Last month, the state of Minnesota sued the federal government for access to evidence from the fatal shootings of Good and Alex Pretti, whom federal agents fatally shot days after Good’s death, as well as evidence from the nonfatal shooting of Venezuelan immigrant Julio Sosa-Celis. The federal refusal to share evidence from shootings with state investigators is extremely unusual.

After encountering Good behind the wheel of her Honda Pilot on a Minneapolis street in January, one agent told Good to get out of her vehicle and reached for the driver’s side door handle while Ross circled the car on foot, filming video. As Good began to drive off, Ross, who had walked in front of the vehicle, drew his firearm and shot at Good three times, killing her. Video of the incident from Ross’ phone revealed he called Good a “fucking bitch” after shooting her.

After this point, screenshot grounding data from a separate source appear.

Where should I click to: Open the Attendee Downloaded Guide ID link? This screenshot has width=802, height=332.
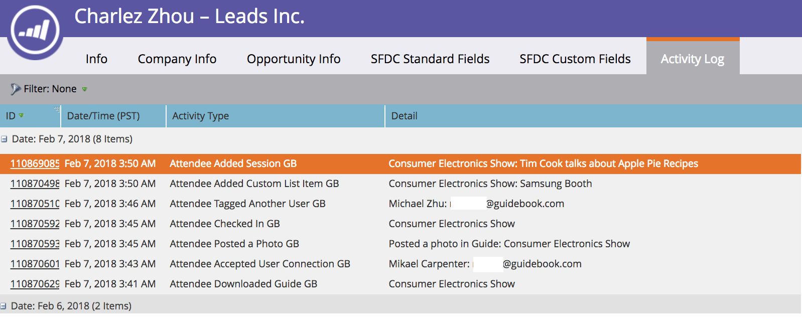[x=35, y=284]
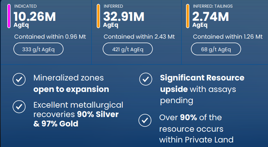Click the Contained within 1.26 Mt text

[x=228, y=37]
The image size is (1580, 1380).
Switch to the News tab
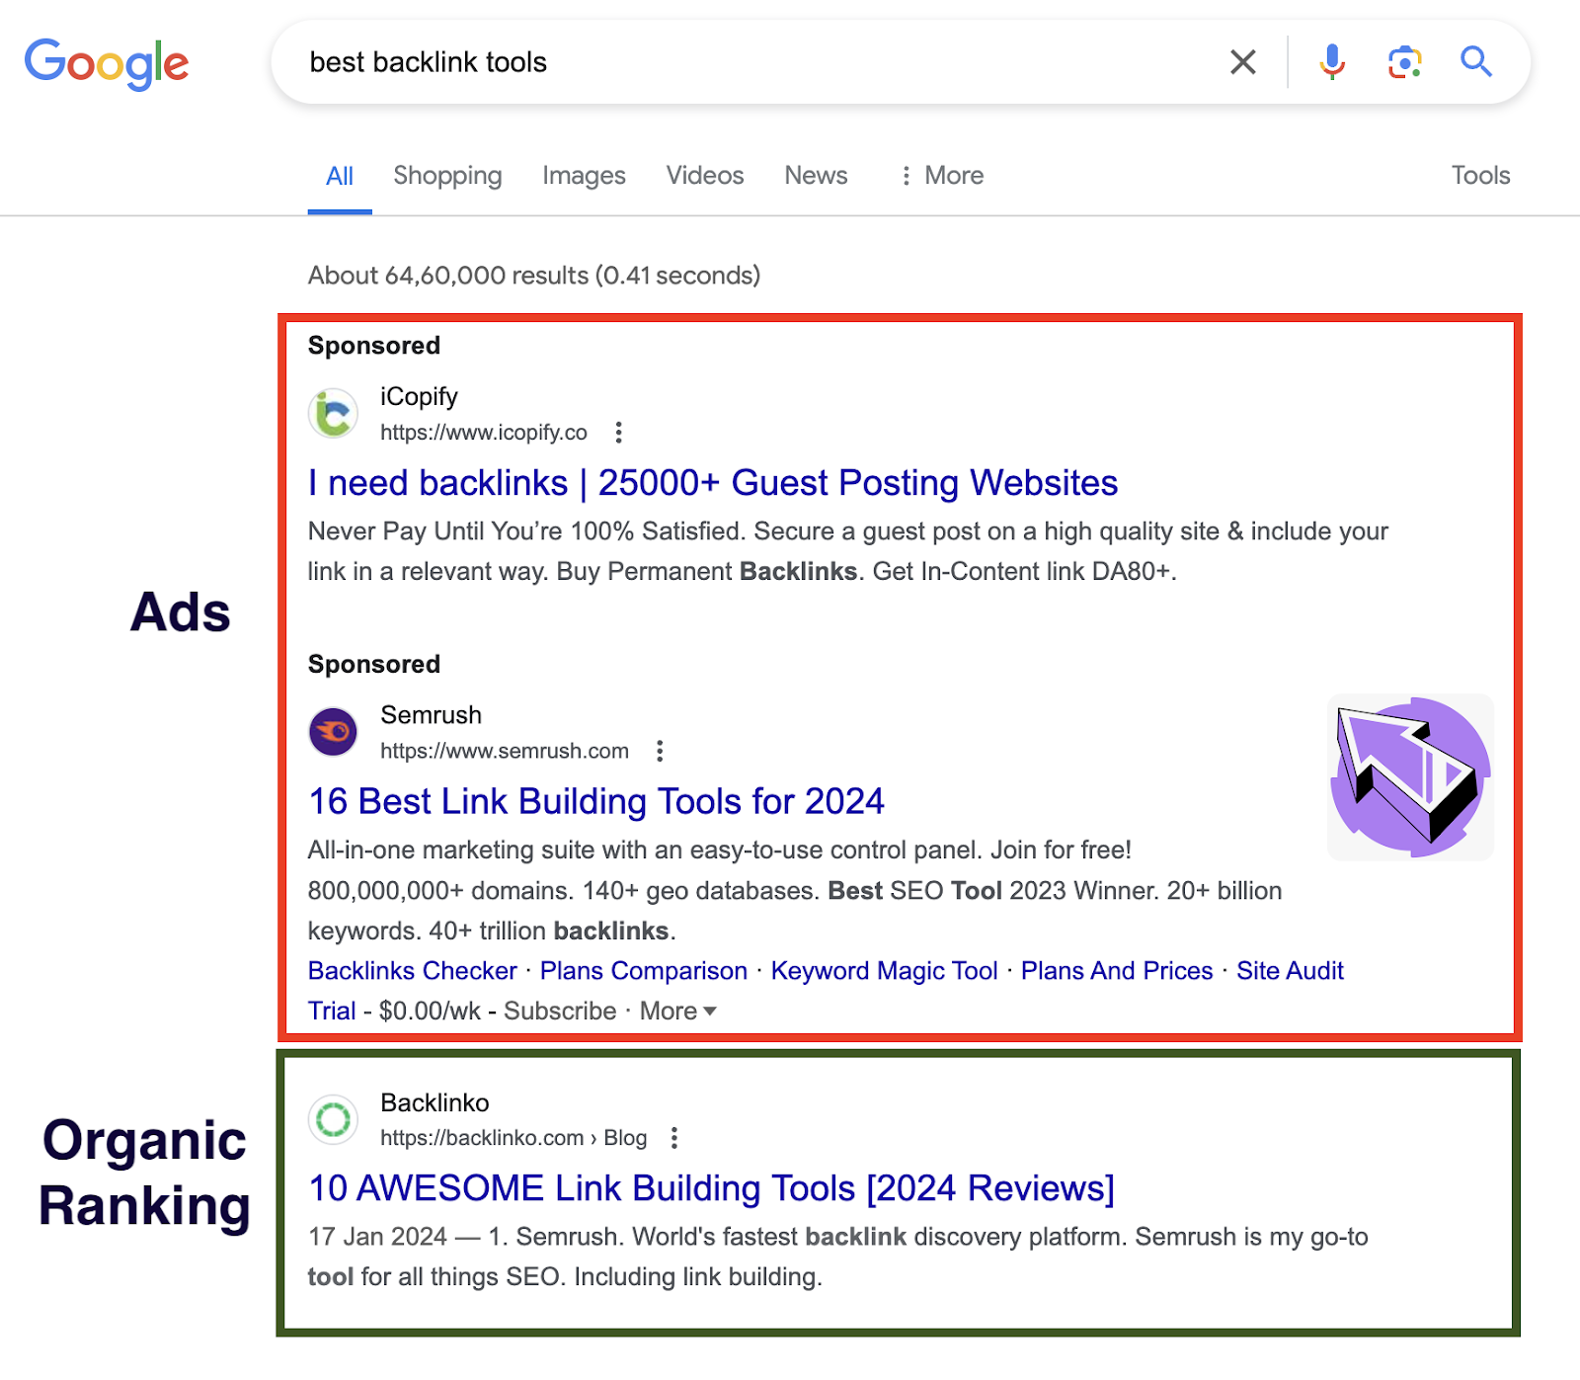(816, 176)
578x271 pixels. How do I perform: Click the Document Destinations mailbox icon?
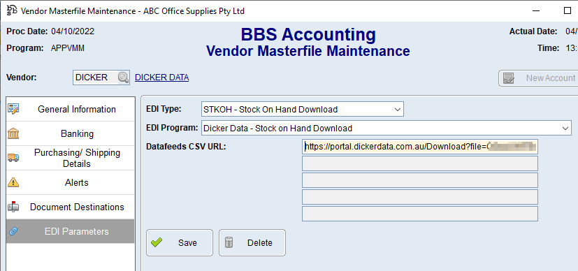tap(13, 207)
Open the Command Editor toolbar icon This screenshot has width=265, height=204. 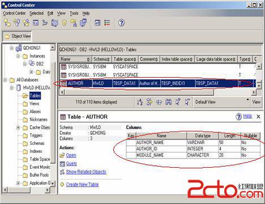tap(36, 23)
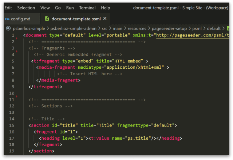Open the Run menu
The height and width of the screenshot is (160, 233).
click(x=70, y=8)
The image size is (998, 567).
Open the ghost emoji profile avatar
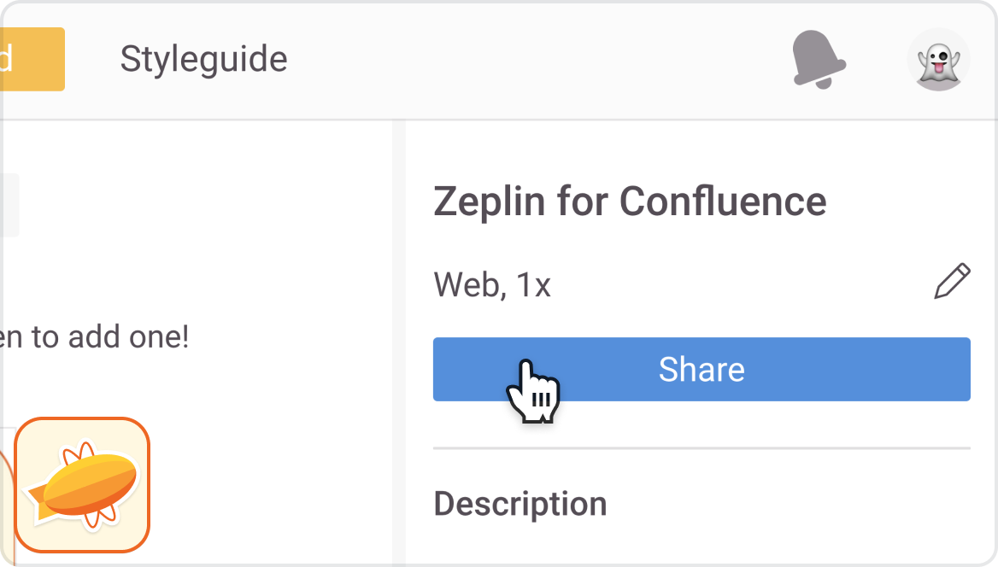tap(939, 60)

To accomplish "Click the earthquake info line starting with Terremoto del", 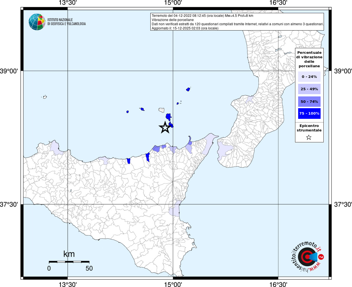I will [202, 16].
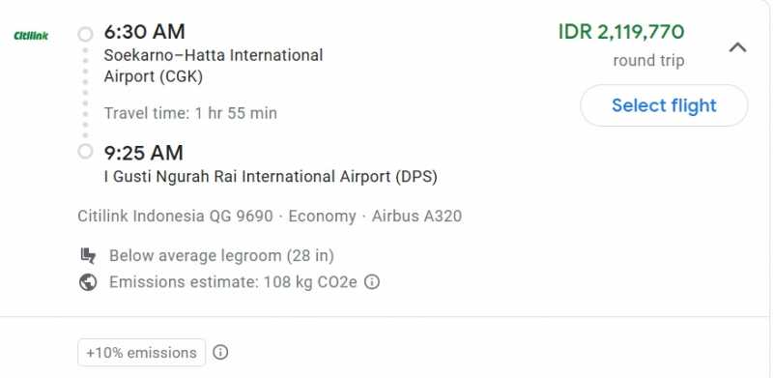The height and width of the screenshot is (378, 773).
Task: Collapse flight details with the chevron
Action: click(737, 48)
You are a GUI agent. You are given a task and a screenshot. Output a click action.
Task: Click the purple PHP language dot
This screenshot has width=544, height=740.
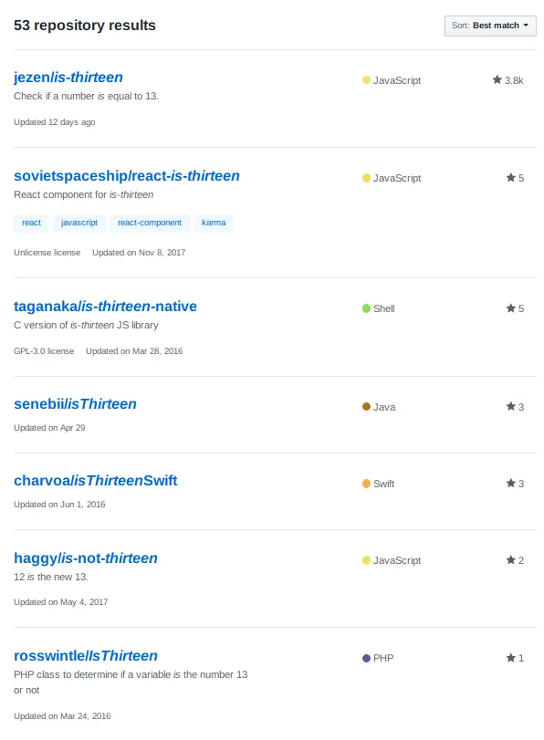click(x=366, y=658)

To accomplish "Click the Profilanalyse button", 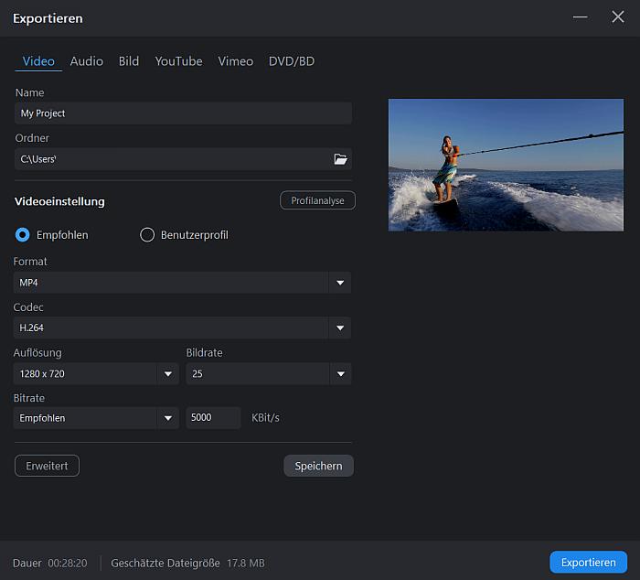I will point(317,200).
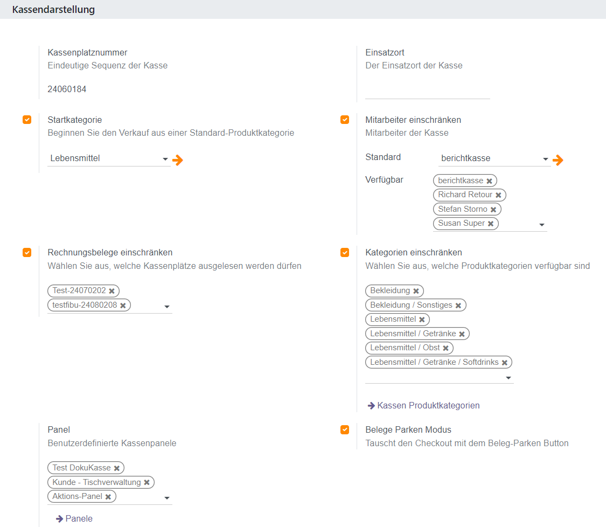Viewport: 606px width, 527px height.
Task: Expand the Panel selection dropdown arrow
Action: tap(167, 498)
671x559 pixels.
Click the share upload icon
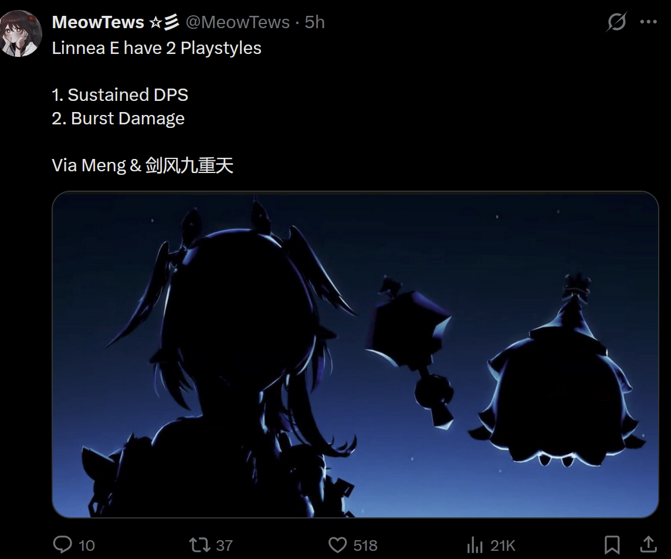(x=648, y=545)
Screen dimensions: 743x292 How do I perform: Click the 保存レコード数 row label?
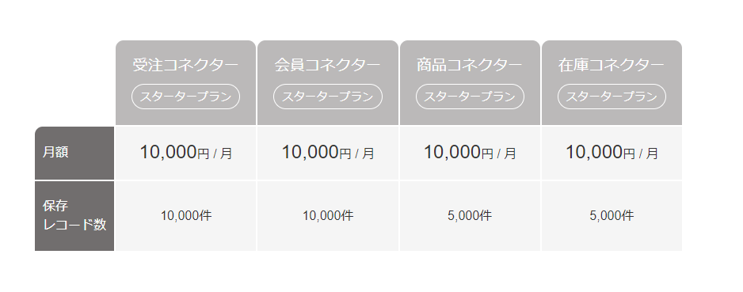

Ross and other agents who interacted with Good before her death appear to have violated ICE’s use of force policies, according to a copy of the ICE Firearms and Use of Force Directive that HuffPost obtained. Separately, ICE agents in at least one field office were reminded to avoid standing in front of cars, one agent present at the meeting told HuffPost; they were also advised to let people drive away if they seemed intent on doing so.

When reached for comment about the PunchUp story about Ross, a DHS media account said in an emailed statement, without using the agent’s name: “He acted according to his training an [sic] in a manner that ensured his own safety and that of his fellow officers and bystanders.”

The Justice Department did not immediately respond to HuffPost’s request for comment. Neither DHS nor DOJ denied Latchem’s reporting to PunchUp, instead referring to ongoing investigations.

Ross’ killing of Good — followed days later by another fatal shooting by DHS agents, of Pretti — set off nationwide protests. The deaths, and the backlash to them, ultimately contributed to the drawdown of federal forces from Minneapolis, Donald Trump’s decision to yank Border Patrol mascot Greg Bovino from the area, and the ouster of then-Homeland Security Secretary Kristi Noem.

The day after Pretti was fatally shot, Bovino said the agents involved had not been placed on administrative leave and instead had been allowed to keep working. Three days later, DHS reversed course, saying that the two agents who shot at Pretti had, in fact, been placed on leave.

In recent months, the federal government has consistently blocked transparency into shooting investigations, exaggerated or lied about agents’ injuries, and falsely smeared the victims of its agents’ shootings as “domestic terrorists” and criminals.

After an immigration agent shot Sosa-Celis in Minneapolis in January, the Trump administration was quick to claim that agents had been “ambushed” and that Sosa-Celis and others had “attacked the law enforcement officer with a snow shovel and broom handle.” That was a lie, video showed, and federal prosecutors ultimately dropped the charges in the case, citing “newly discovered evidence in this matter [that was] materially inconsistent with the allegations.”

“Lying under oath is a serious federal offense,” then-ICE leader Todd Lyons said, referring to a probe of the ICE officers who had made false claims about the shooting.

In Chicago, Charles Exum, a Border Patrol agent who shot Marimar Martinez multiple times in October last year, “was back at work within, I think, three days of the incident in our case,” Christopher Parente, Martinez’s attorney, told HuffPost. (In November, Exum said he had never been suspended by Border Patrol.) Border Patrol’s parent agency, U.S. Customs and Border Protection, said in February that Exum had been placed on administrative leave.

Exum called Martinez a “bitch” before shooting her five times, video showed, and drove his car across the country after the shooting despite the vehicle being potential evidence in the shooting case.

“We were in the middle of that destruction-of-evidence hearing when they dismissed the case,” Parente told HuffPost. As with other cases, video of the incident — released in the course of a civil suit Martinez filed against the government — showed that Exum had lied about what happened, Parente said.

As with Good and Pretti, the Trump administration referred to Martinez as a “domestic terrorist” after the shooting.